Data of the latter are compiled in this report. Worldwide however, sub-sampling mills are in favour because
they are easy to apply and fast in comminuting samples into analytical portions. Calori-Domingues et al. [8]
th
demonstrated this with a poster presentation at the X International IUPAC symposium on mycotoxins and
phycotoxins in May 2000. They tested variability for aflatoxin analysis in peanuts associated with sample
preparation by dry milling with a RAS mill. Unfortunately however they only investigated samples up to 5 kg.

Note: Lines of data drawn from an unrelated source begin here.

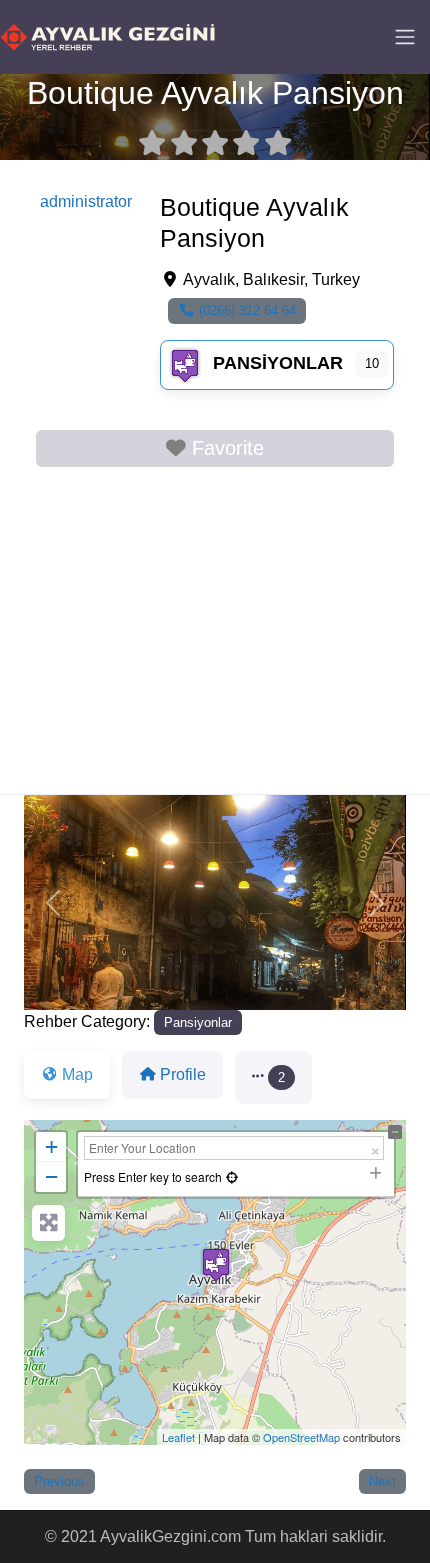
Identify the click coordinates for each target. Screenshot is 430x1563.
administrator (86, 201)
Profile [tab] (183, 1074)
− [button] (51, 1176)
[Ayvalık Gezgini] (107, 35)
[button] (52, 902)
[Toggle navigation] (405, 37)
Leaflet (178, 1437)
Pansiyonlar (278, 363)
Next (382, 1481)
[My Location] (232, 1176)
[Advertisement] (215, 634)
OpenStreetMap (301, 1437)
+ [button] (51, 1146)
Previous (59, 1481)
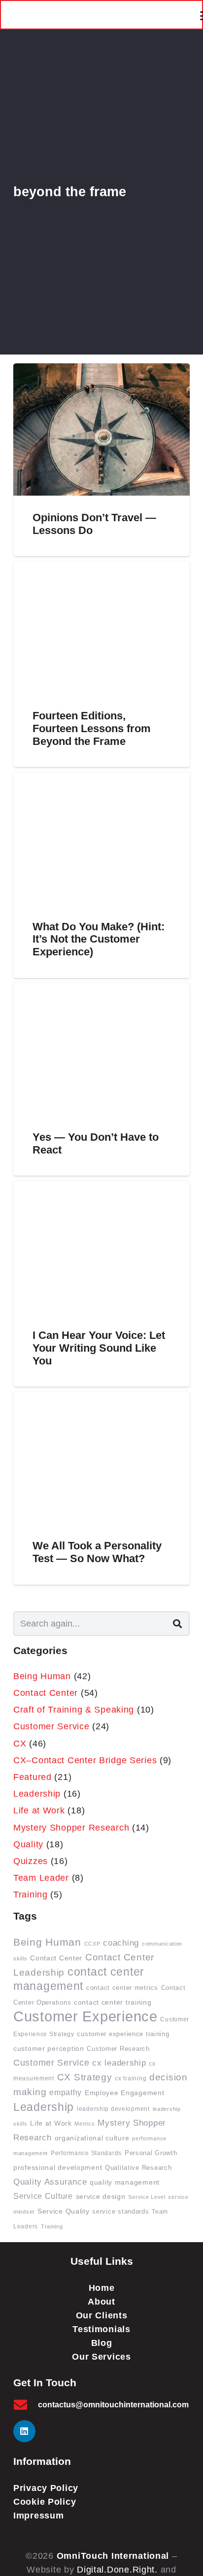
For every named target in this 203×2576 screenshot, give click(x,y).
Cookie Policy (44, 2502)
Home (102, 2288)
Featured (32, 1777)
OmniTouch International (113, 2556)
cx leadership (119, 2063)
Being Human (42, 1676)
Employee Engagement (125, 2093)
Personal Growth (151, 2153)
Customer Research (118, 2048)
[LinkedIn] (24, 2431)
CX (19, 1743)
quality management (125, 2182)
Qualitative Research (138, 2167)
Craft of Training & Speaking (73, 1710)
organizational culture (92, 2138)
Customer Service (51, 1726)
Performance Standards (86, 2153)
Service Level (146, 2197)
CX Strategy (84, 2077)
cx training (130, 2078)
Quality (28, 1844)
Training (30, 1894)
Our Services (101, 2357)
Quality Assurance (50, 2182)
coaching (121, 1943)
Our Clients (102, 2315)
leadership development (113, 2108)
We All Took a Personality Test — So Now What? (97, 1552)
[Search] (177, 1623)
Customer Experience (85, 2016)
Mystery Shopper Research (71, 1828)
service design (101, 2196)
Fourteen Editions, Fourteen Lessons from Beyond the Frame (92, 728)
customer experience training (123, 2034)
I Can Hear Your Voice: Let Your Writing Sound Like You (99, 1348)
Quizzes (30, 1861)
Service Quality (63, 2211)
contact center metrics (122, 1987)
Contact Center (45, 1693)
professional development (57, 2167)
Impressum (38, 2515)
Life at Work (39, 1810)
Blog (101, 2343)
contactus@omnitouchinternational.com (113, 2404)
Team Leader (41, 1878)
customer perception (48, 2048)
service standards (120, 2211)
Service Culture (43, 2196)
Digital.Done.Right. (117, 2570)
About (101, 2302)
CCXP (92, 1944)
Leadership (37, 1794)
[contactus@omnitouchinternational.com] (25, 2404)
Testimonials (101, 2329)
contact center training (113, 2002)
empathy (65, 2092)
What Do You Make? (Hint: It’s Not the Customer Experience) (99, 939)
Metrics (84, 2124)
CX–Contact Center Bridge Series (85, 1760)
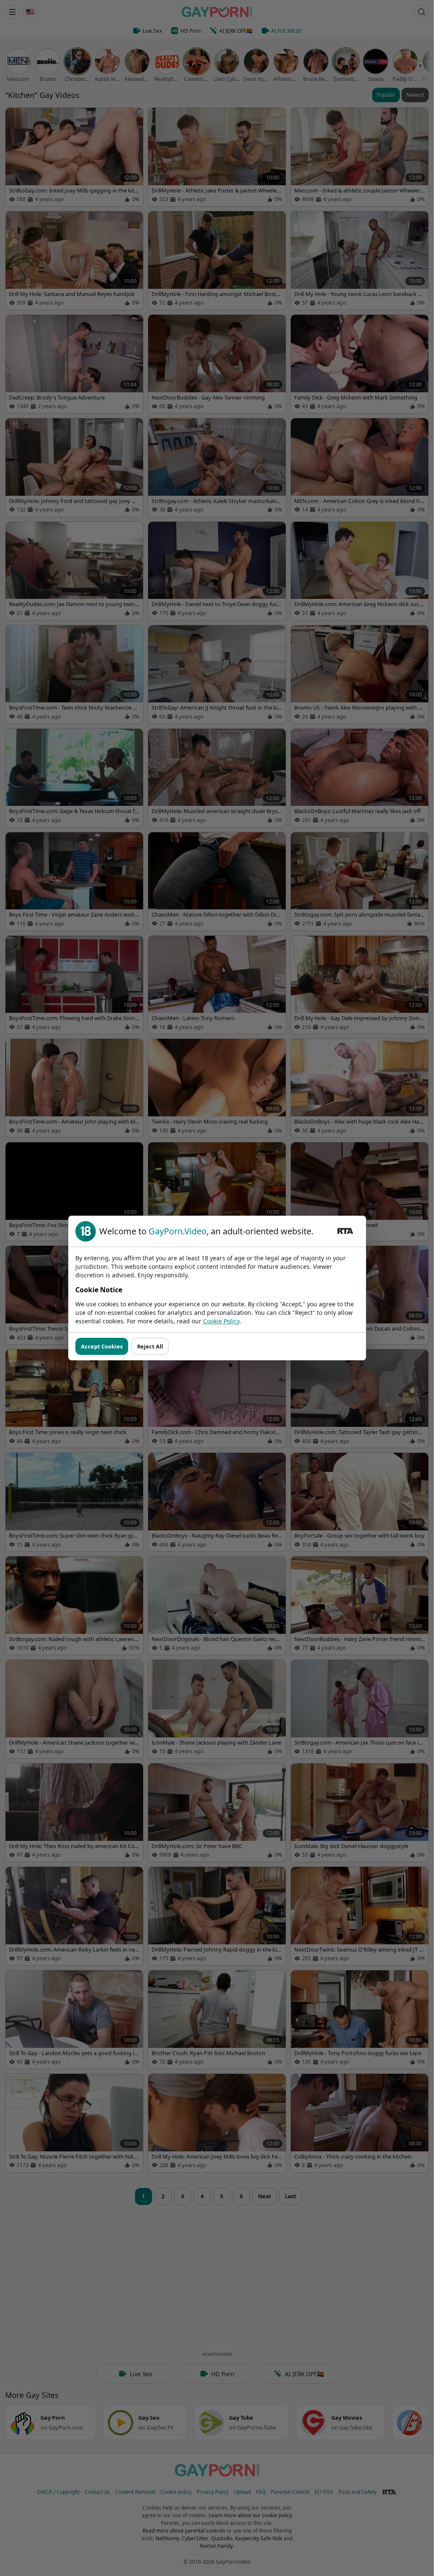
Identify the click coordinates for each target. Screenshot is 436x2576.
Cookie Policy (221, 1321)
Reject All (150, 1346)
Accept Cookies (102, 1346)
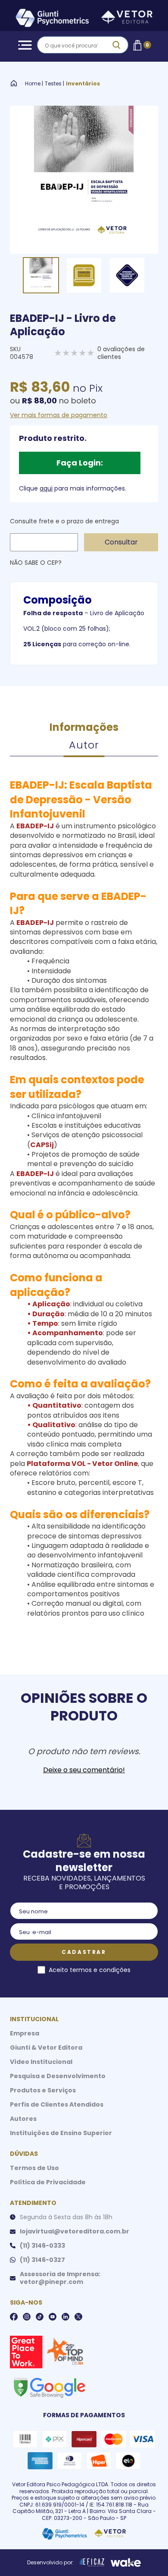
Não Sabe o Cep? (36, 562)
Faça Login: (79, 462)
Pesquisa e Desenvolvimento (58, 2076)
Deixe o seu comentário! (84, 1770)
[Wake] (126, 2562)
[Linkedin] (65, 2317)
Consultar (121, 542)
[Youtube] (52, 2317)
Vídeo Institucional (41, 2062)
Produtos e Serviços (43, 2090)
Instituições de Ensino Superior (61, 2133)
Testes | (54, 83)
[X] (78, 2317)
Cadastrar (84, 1952)
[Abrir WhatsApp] (146, 2554)
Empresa (24, 2033)
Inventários (83, 83)
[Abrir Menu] (22, 45)
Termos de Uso (34, 2168)
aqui (46, 488)
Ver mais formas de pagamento (58, 415)
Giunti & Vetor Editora (46, 2047)
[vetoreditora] (84, 19)
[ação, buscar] (116, 45)
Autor (84, 745)
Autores (23, 2119)
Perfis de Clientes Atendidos (56, 2104)
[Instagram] (27, 2317)
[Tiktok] (40, 2317)
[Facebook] (14, 2317)
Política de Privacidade (48, 2182)
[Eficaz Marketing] (92, 2562)
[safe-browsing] (49, 2387)
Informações (84, 727)
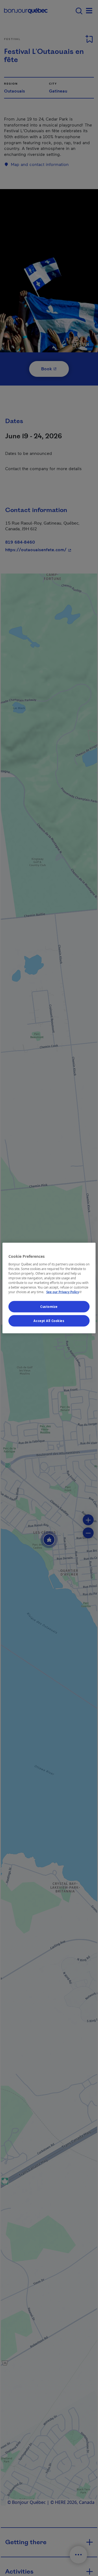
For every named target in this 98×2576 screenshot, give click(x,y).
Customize (49, 1307)
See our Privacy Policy (64, 1292)
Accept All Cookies (48, 1321)
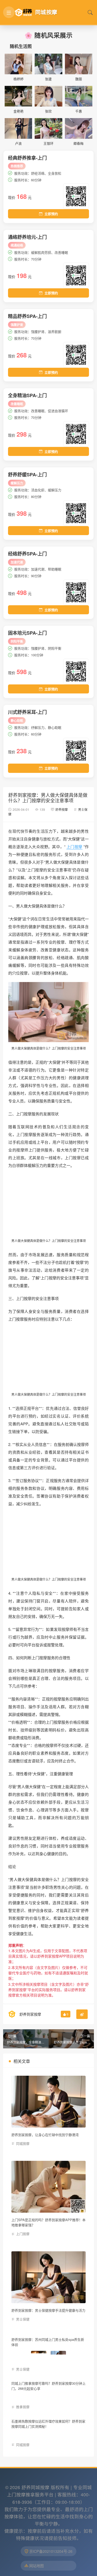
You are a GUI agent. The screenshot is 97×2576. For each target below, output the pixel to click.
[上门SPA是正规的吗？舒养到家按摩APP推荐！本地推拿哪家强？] (48, 2187)
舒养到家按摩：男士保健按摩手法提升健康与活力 (48, 2310)
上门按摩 (74, 846)
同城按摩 (22, 2143)
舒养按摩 (61, 809)
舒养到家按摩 (30, 2014)
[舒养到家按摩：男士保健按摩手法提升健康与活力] (48, 2277)
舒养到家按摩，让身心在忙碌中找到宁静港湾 (45, 2134)
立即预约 (51, 213)
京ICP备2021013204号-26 (50, 2563)
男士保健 (22, 2319)
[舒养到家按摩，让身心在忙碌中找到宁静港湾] (48, 2102)
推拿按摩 (22, 2412)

So the labs of the Inspectorate for Health Protection, a delivery unit of the Dutch Food and non-food Authority,
and of Wiertz, Eggert and Jörissen, a member of the Eurofins Scientific group, decided to perform new
experiments with following goals: 1. what CV values are achieved when milling 10 kg samples, and 2. are
correct aflatoxin values measured while doing so? The choice of matrices has been discussed at a
CEN/TC 275/WG 5 (Comité Européen de Normalisation, Technical Committee 275, Working Group 5,
Biotoxins) meeting, considering existing and upcoming legislation for different mycotoxins and food types.
Combining both items lead to the conclusion that a lot of matrices, existing as dried, whole or ground raw
material are to be considered. Also differences in sample weight, i.e. between nuts and spices, exist.
Suggestions for representative commodities were:
 cereals, since for this staple food directives exist on as well as aflatoxins, as ochratoxin A and as DON;
 raisins, because these are included in directives for aflatoxins and ochratoxin A;
 paprika powder as an example of a ground commodity.
In practice however it turned out that the availability of naturally contaminated lots that could be used for these
experiments was the limiting factor. The presented results show what exactly has been examined. After these
experiments the detailed work of Schatzki and Toyofuku [9], who measured particle size distributions on
nd
pistachio slurries, became available. This lead to a joint presentation at the 2 World Mycotoxin Forum,
February 2003, in The Netherlands [10]. This report is a combined outline of both investigations.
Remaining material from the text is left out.